Although fans of Disney’s Live-Action ‘Mulan’ are disappointed about the abrupt delay of the world movie premiere, which was scheduled for March 27 but has been changed to July 24 due to the COVID-19 pandemic, viewers can expect the movie to appear more real and action-filled in comparison to the classic animation version released in 1998.

“I have been excited [to watch this movie] since the trailer came out, so I hope it is amazing,” senior Zoe Wagner said in an email.

While there is excitement, some fans may be upset by the character adjustment– with Mushu, the red small, comedic dragon we all know and love, and the main love interest, Li Shang. Neither make as friendly of an appearance on the big screen as they did in the 1998 version of Mulan.

“Instead of being accompanied by a dragon, live-action Mulan (played by Liu Yifei) will be watched over by a phoenix, a mythical creature that, according to her father (Tzi Ma), is a guardian of the Emperor himself,”  stated a February Forbes article titled, ‘The Absence of Mushu in Disney’s Live-Action ‘Mulan’ Reflects The Hard Choices Faced By Remakes,” by Josh Weiss.

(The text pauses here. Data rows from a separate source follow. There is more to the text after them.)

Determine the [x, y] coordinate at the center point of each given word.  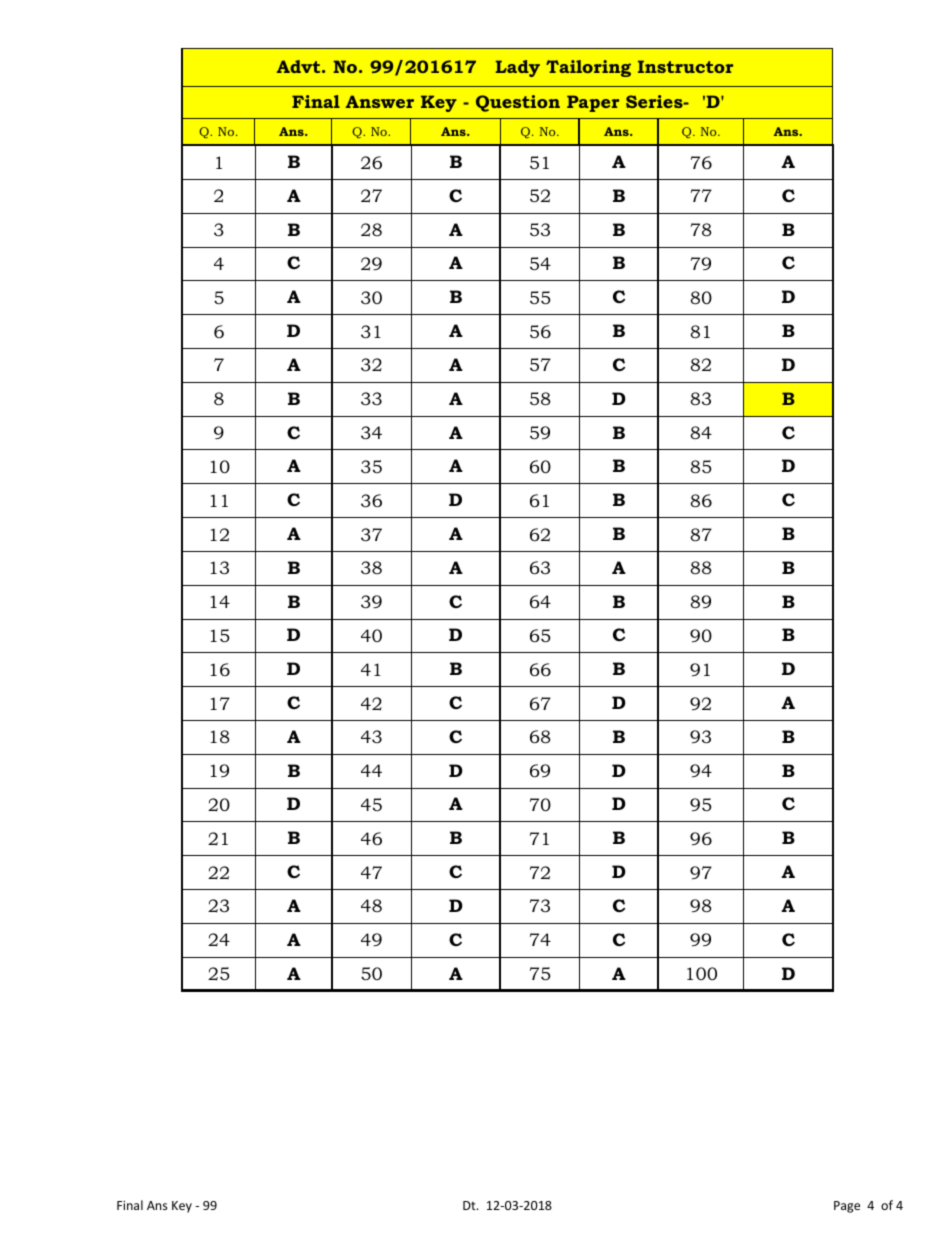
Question [518, 103]
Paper [593, 103]
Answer [380, 101]
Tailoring [588, 68]
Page [847, 1207]
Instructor [686, 66]
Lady [518, 68]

This alternative circumstance should lighten fans’ spirits, as director Niki Caro wants to maintain the seriousness of the true story of Mulan– the story of a young woman who secretly disguises herself as a male warrior in order to save her father from the dangers of fighting in the war during the era of Imperial China (If she were discovered to be a female fighter, she would risk execution as women were not allowed to fight at this time.).

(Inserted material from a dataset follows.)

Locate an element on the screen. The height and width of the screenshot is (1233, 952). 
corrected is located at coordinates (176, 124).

Another character ‘Mulan’ fans would expect to see in this film is Li Shang. He was the handsome, bulky and courageous head male warrior of the Imperial Chinese army in the 1998 version. He was also Mulan’s main love interest in that original story, too.

“In the height of the social activist movement, having a commanding officer was uncomfortable, and we didn’t think it was appropriate,” said Jason Reed, producer of the film, in a March article from Global News titled, “Mulan remake drops Li Shang character because of #MeToo movement” by Adam Wallis.

Reed also recalled that Li Shang was split into two characters for the live-action film to eliminate the awkward relationship between Mulan and Li Shang that occurred during the original film.

“On one hand, it could be a means of breaking up the formula of the story and trying to make changes to the original,” wrote senior Gabe Goldman in an email. “There is no telling if this is going to be a positive or negative change until we actually get to see the film.”

In the same article, Reed states, “One became Commander Tung (portrayed by Donnie Yen),” who serves as [Mulan’s] surrogate father and mentor in the course of the movie. The other is Honghui (Yoson An)… who is her equal in the squad.”

Mulan is a princess warrior who constantly displays heroism to her people and family members within the mainland of China. Standing up for what one believes in was something of great importance to her, and she proved that she could do just that in the original film. Across the Chinese territory, she fought fearlessly in her father’s place against evil leader Shan Yu and his army. Viewers plan to see such heroism in the latest film as well.

“[Mulan] pretended to be a man to keep her father from going to war,” senior Mackenzie Strong wrote in an email. “She did everything she could to convince everyone she was male, despite putting herself in great danger.”